Although I would have chosen differently, I’ve tried to give the president the benefit of the doubt on the Miers nomination. Having said that, I note a worrisome report in today’s Chronicle of Higher Education. It seems that Miers was a key figure behind the establishment of a lecture series in women’s studies at SMU. Here is the critical excerpt from today’s Chronicle story:
In the late 1990s, as a member of the advisory board for Southern Methodist University's law school, Ms. Miers pushed for the creation of an endowed lecture series in women's studies named for Louise B. Raggio, one of the first women to rise to prominence in the Texas legal community. A strong advocate for women, Ms. Raggio helped persuade state lawmakers to revise Texas laws to give women new rights over property and in the event of divorce.
1. Ms. Miers, whom President Bush announced on Monday as his choice to fill the Supreme Court seat being vacated by Justice Sandra Day O'Connor, not only advocated for the lecture series, but also gave money and solicited donations to help get it off the ground.
A feminist icon, Gloria Steinem, delivered the series's first lecture, in 1998. In the following two years, the speakers were Patricia S. Schroeder, the former Democratic congresswoman widely associated with women's causes, and Susan Faludi, the author of Backlash: The Undeclared War Against American Women (1991). Ann W. Richards, the Democrat whom George W. Bush unseated as governor of Texas in 1994, delivered the lecture in 2003.
Now I don’t think this necessarily establishes Miers as a closet feminist. Unfortunately, the pattern here is repeated continually by conservatives everywhere. Wealthy conservative donors to universities typically seek to share in the prestige of these institutions–or as in this case, to honor their friends and loved ones and encourage young students in the paths they have trod.
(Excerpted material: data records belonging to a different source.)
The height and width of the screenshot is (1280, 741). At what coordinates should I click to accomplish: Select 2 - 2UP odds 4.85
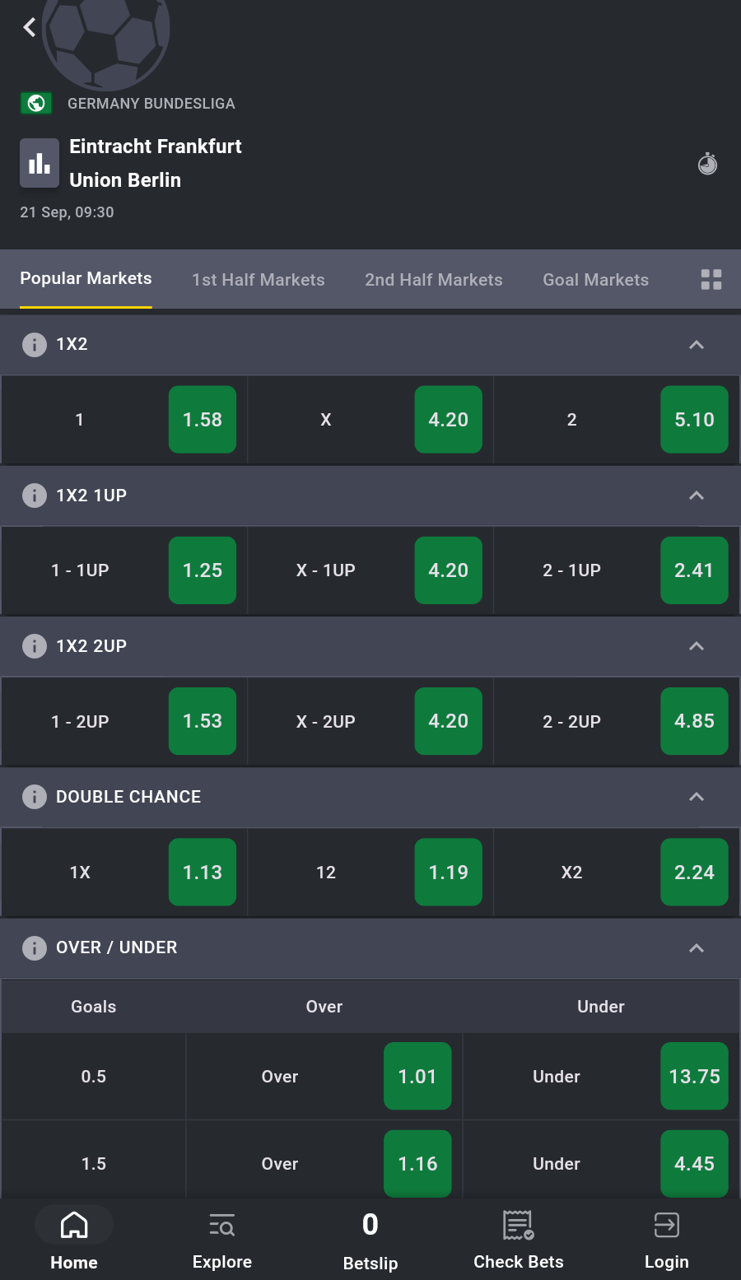pos(694,721)
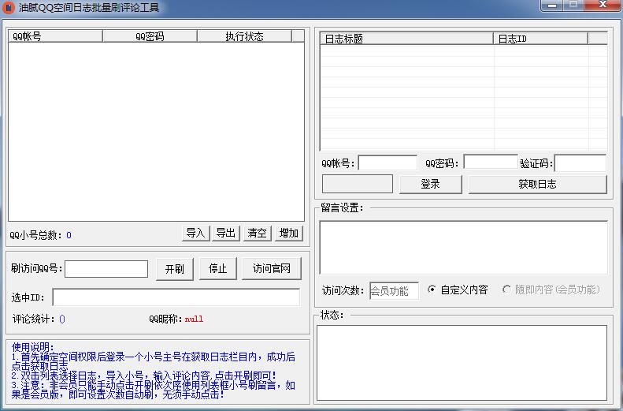Click the 选中ID text field
623x411 pixels.
click(x=176, y=297)
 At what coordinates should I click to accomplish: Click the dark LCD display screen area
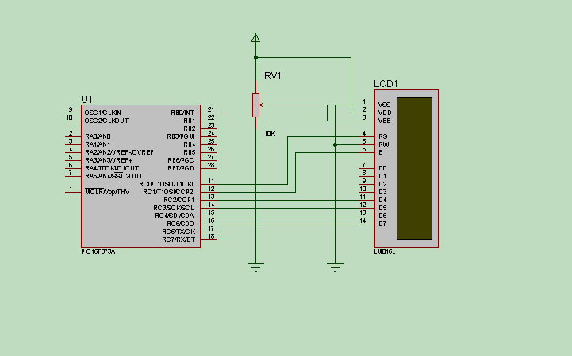[x=415, y=168]
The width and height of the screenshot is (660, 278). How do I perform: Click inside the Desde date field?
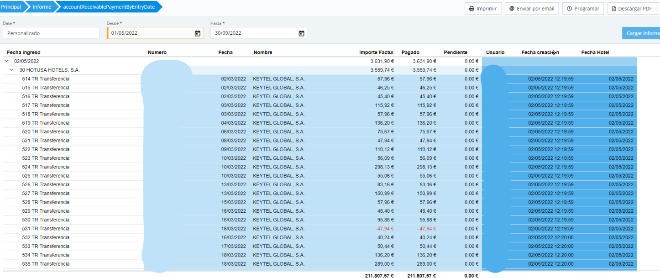pos(150,33)
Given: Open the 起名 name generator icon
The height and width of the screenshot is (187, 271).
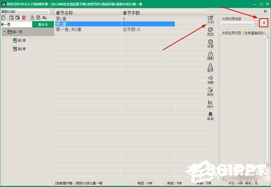Looking at the screenshot, I should click(210, 116).
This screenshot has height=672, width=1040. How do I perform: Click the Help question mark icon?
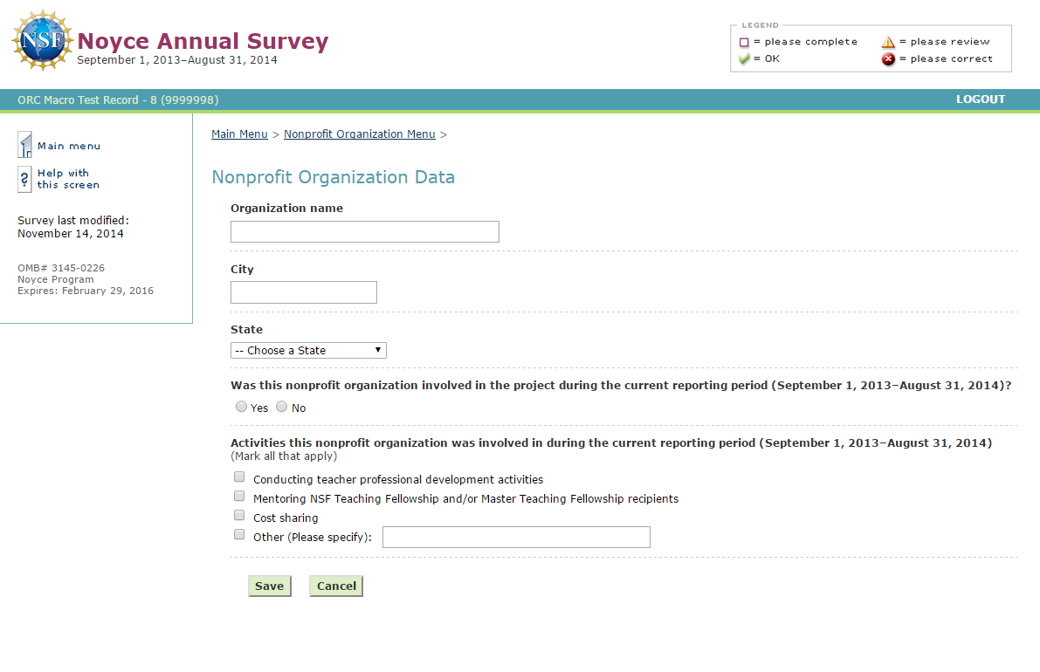[25, 179]
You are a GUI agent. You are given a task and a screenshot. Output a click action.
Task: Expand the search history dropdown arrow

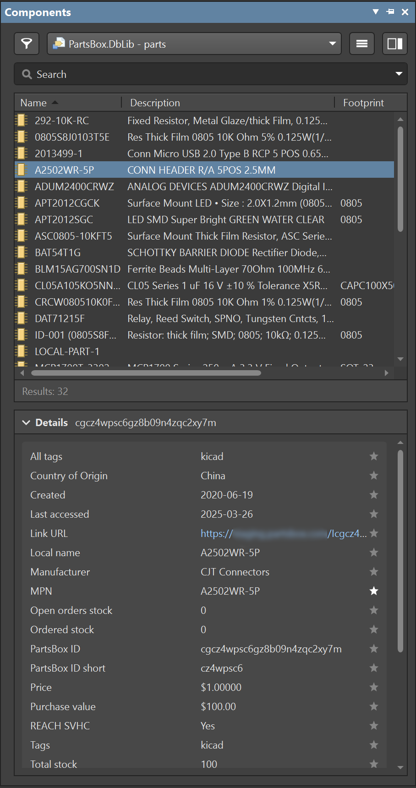click(399, 74)
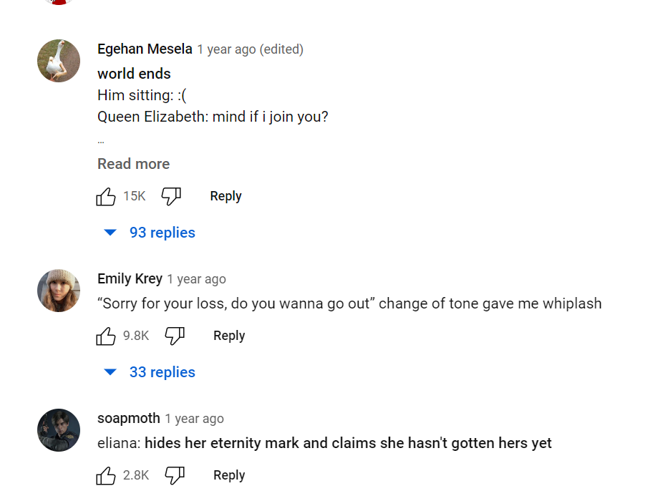
Task: Like Emily Krey's comment
Action: tap(106, 336)
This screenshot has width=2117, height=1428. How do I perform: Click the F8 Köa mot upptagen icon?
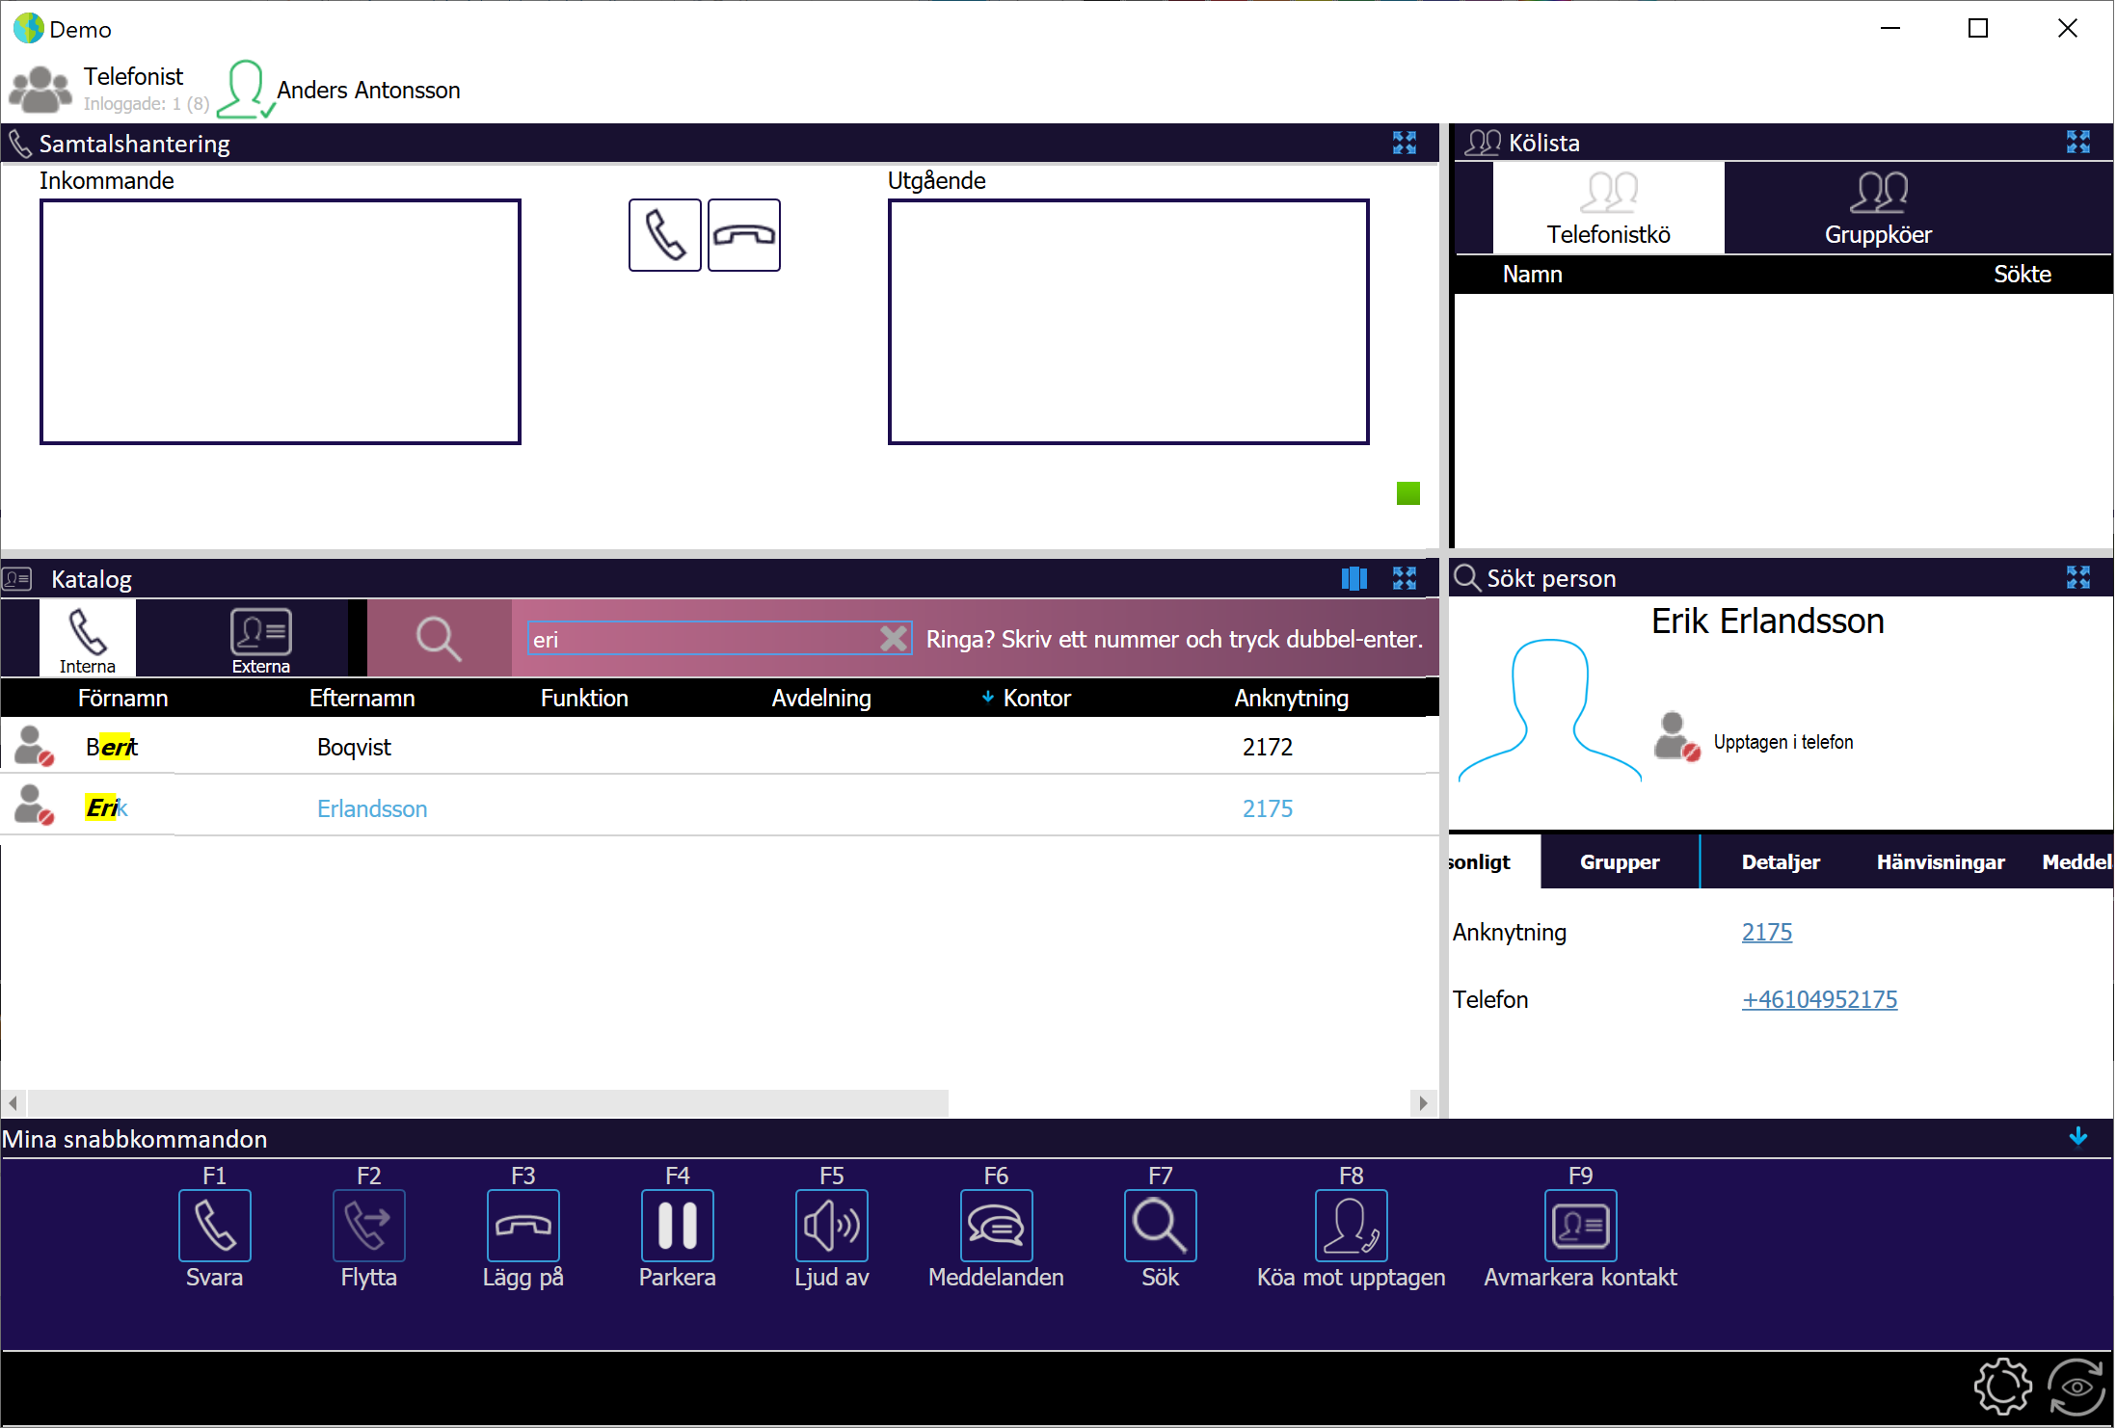pos(1351,1226)
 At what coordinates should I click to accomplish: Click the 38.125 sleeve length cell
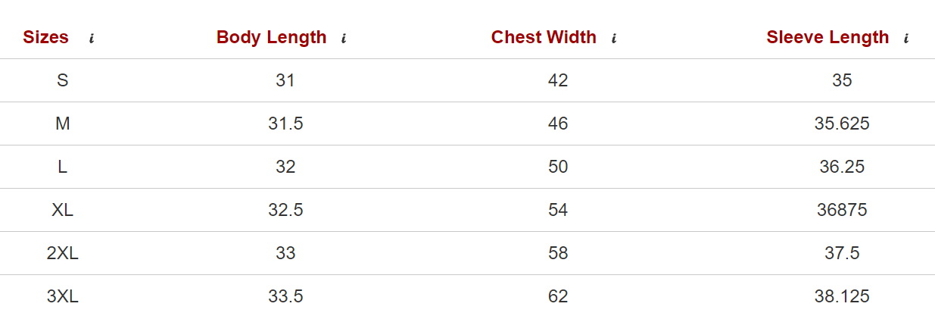tap(842, 296)
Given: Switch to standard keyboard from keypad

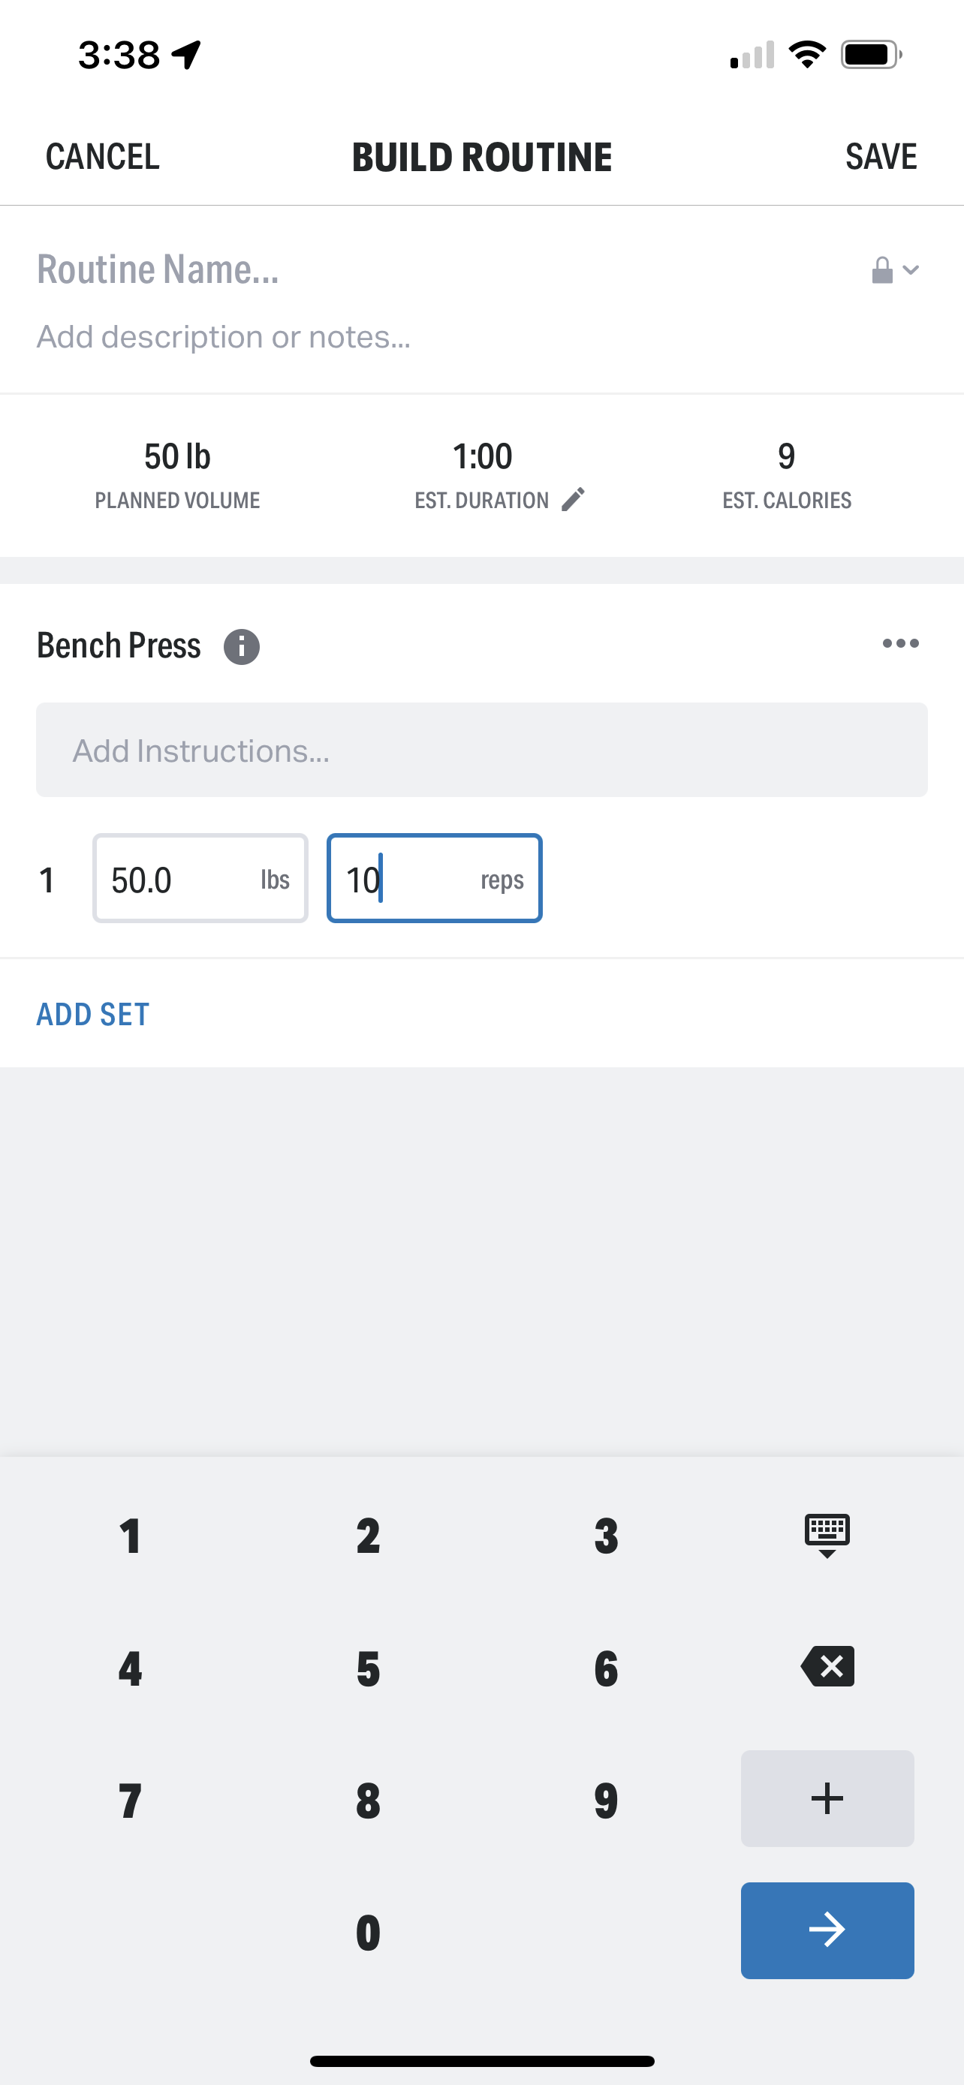Looking at the screenshot, I should [x=826, y=1534].
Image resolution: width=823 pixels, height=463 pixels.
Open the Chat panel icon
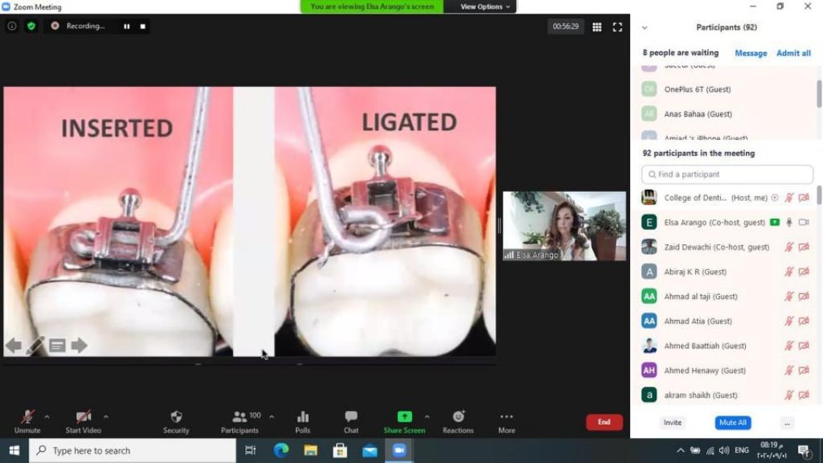pyautogui.click(x=351, y=417)
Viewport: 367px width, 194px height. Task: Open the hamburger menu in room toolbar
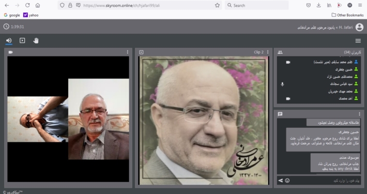(x=358, y=41)
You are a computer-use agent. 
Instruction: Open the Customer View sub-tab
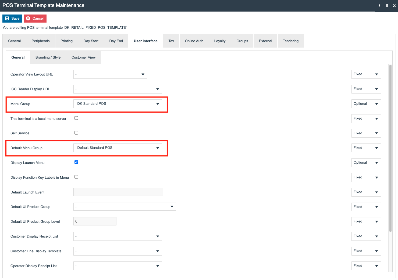coord(83,57)
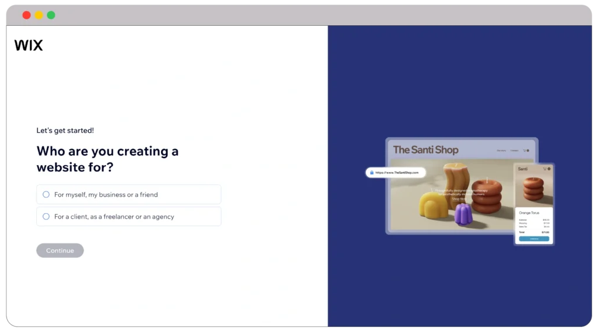599x332 pixels.
Task: Click the TheSantiShop.com URL text
Action: pyautogui.click(x=397, y=173)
In doing so, they give money to a school who’s own purposes may be very different from their own. . . .
I would think that it would be hard to establish Harriet Miers as a closet feminist, because it seems to me that she's an out-of-the-closet feminist, in the traditional sense (though I realize that it's not the only possible sense) of one who believes in the social, political, and economic equality of the sexes. I don't know how much she's talked about it, but she's lived it — her career is that of a woman who believes that women should have the same opportunities that men do. My guesses as to other feminists: Condoleezza Rice; Sandra Day O'Connor; Clarence Thomas's wife Virginia Thomas; perhaps Clarence Thomas himself, judging by his choice of wife, and assuming that he likely admires and respects her career choices; Chief Justice Rehnquist's daughter Janet; the list could go on much further. In fact, the striking feature of this traditional "equity feminism" is how much it has prevailed in the lived experience of the conservative elites, as well as liberal elites. If it hadn't prevailed, it would be hard to find any women judges, since equity feminism was in large measure a repudiation of the view that women shouldn't become judges.
Now this is something of an aside in Stanley Kurtz's post, and later he goes on to disapprove of "left-leaning feminists." Perhaps that's what he meant to write in the material I quote as well, and didn't mean to disparage feminism of the yes-I'll-be-a-lawyer-or-even-Secretary-of-State variety. But if that's so, then why even mention "feminist" at all in the negative reference, rather than just expressing concern about the "left-leaning"?
I'm proud to be a feminist in the traditional equal-opportunity sense, and I'm glad Ms. Miers seems to be a feminist, too. No need for her to be in the closet about that. And I think it would be a serious mistake, conceptual, moral, and political, for the conservative movement to reject feminism (as opposed to affirming a sound conception of feminism).
UPDATE: Here's Stanley Kurtz's response, which I much appreciate his posting:
In response to Eugene Volokh, who argues that conservatives should not reject feminism per se, have no problem affirming the "equity feminism" backed by folks like Christina Hoff Sommers. It's the left-leaning feminism sponsored by folks like Gloria Steinem and Susan Faludi (what Sommers calls "gender feminism") that I have a problem with. The difficulty is that when academics and liberals talk about feminism, they don't mean the equity feminism affirmed by Christina Hoff Sommers. I agree that we need to do more to take the word back. Having said that, in common parlance on today's campus, the word feminist means the sort of left-feminism that considers someone like Sommers to be a non-feminist apostate. So it's a complicated word that gets used in different ways by different folks in different contexts.